5 ANS APRES, SEPT MILITANTS BASQUES JUGES A PARIS
(source : Sud-Ouest 18/06/09)
(source : Sud-Ouest 18/06/09)
Le procès de sept prisonniers basques arrêtés entre février et avril 2004, ouvre aujourd’hui à Paris à la couyr d’assises spéciale. Ils sont poursuivis pour « pour appartenance à ETA ». Parmi eux, Jean-Marie Saint-Pée originaire de Saint-Michel, dans l e canton de Garazi.. Son arrestation le 4 avril 2004, causa la stupeur dans la région.

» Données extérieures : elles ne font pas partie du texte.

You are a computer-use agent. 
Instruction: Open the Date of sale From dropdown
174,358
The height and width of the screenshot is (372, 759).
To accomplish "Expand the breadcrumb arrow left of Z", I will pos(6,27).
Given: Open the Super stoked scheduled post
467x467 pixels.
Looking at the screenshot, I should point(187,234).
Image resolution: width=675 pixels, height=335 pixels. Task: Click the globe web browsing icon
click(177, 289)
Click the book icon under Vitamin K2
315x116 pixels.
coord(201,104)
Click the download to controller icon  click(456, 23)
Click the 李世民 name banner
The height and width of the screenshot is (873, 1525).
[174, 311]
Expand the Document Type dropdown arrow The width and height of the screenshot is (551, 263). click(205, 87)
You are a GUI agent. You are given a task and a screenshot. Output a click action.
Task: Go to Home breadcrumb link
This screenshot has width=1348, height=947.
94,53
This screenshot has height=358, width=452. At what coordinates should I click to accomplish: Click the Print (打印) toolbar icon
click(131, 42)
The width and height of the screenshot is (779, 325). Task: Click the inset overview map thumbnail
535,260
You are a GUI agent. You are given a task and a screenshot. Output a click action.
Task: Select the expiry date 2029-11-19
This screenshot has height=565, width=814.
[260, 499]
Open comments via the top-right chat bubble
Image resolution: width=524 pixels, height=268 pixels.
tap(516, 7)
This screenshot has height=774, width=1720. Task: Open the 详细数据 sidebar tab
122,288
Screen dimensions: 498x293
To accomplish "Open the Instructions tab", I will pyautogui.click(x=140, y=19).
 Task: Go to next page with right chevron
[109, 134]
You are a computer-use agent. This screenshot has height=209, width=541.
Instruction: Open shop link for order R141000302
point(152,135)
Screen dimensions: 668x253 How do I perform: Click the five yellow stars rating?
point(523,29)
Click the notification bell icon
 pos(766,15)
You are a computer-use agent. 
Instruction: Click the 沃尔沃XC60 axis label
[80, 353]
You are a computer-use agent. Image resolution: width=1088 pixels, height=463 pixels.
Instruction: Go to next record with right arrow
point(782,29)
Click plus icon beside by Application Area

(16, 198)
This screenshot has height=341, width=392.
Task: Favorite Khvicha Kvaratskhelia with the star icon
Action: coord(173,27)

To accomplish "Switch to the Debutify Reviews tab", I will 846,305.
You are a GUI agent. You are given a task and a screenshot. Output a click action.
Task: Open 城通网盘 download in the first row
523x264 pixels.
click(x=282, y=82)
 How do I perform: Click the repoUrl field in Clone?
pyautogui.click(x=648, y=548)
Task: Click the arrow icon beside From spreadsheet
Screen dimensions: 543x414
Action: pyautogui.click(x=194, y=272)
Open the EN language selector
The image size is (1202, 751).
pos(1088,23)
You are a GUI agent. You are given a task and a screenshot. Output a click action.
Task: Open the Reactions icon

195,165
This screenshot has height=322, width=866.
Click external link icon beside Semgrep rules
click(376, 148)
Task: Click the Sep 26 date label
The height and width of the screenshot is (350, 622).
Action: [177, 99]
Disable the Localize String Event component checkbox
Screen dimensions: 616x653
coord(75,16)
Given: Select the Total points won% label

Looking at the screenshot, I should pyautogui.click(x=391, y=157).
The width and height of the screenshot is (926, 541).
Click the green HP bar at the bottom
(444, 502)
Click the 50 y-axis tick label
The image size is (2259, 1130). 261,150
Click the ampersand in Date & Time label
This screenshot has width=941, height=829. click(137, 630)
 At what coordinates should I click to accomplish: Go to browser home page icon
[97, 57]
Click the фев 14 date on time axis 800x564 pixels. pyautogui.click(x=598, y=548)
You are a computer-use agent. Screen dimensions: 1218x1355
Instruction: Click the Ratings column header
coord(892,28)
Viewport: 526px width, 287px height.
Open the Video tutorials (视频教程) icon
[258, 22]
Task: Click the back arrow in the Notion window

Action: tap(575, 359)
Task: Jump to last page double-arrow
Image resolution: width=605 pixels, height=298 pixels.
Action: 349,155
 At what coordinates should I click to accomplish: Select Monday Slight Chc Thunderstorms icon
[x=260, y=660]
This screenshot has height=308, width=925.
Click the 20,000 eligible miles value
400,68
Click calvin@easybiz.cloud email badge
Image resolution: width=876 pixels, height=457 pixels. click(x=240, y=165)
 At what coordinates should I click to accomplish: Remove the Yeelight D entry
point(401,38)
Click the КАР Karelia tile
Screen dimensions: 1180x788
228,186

Agriculteur berger l’homme d’une cinquantaine d’années, vivait au coeur du village dans une ferme entourée d’habitations, où la police mit au jour un atelier utilisé par ETA. Au dire des services antiterroristes français, l’endroit servait de couverture à des membres d’ETA impliqués dans la fabrication d’armes.
Apparemment sans histoire
« Quelque chose d’énorme ! », avait lancé un des enquêteurs stupéfait. Le berger connu de tous et apparemment sans histoires fut réveillé au petit matin par la police, en même temps qu’un membre présumé d’ETA Josetxo Zeberio Aierbe (originaire d’Ataun, en Guipuzcoa) qui, lui aussi, sera jugé ces jours-ci.
Lors de leur arrestation, les juges anti terroristes Laurence Le Vert et Marie-Antoinette Houyvet se rendirent sur les lieux sous une forte protection policière, sous l’oeil de curieux ébahis.
Les autres militants basques convoqués à la barre sont Enrike Garate Galarza (d’Otxandio), Ibon Elorrieta Sanz (Bilbao), Jon Kepa Preciado Izarra (Santurtzi) Iñaki Esparza Luri (Pampelune) et Diego Ibarra (Bidart). Ce dernier fut laissé en liberté sous contrôle judiciaire en octobre 2004. Plusieurs manifestations de soutien sont prévues, la première demain vendredi (19 heures) à Bidart.
Notons par ailleurs, que la Biarrotte (il s’agissait de l’ex-épouse de José Antonio Urrutikoetxea, dirigeant présumé d’ETA dans la clandestinité) convoquée lundi au commissariat de Bayonne puis placée en garde à vue a été laissée en liberté mardi matin après interrogatoire.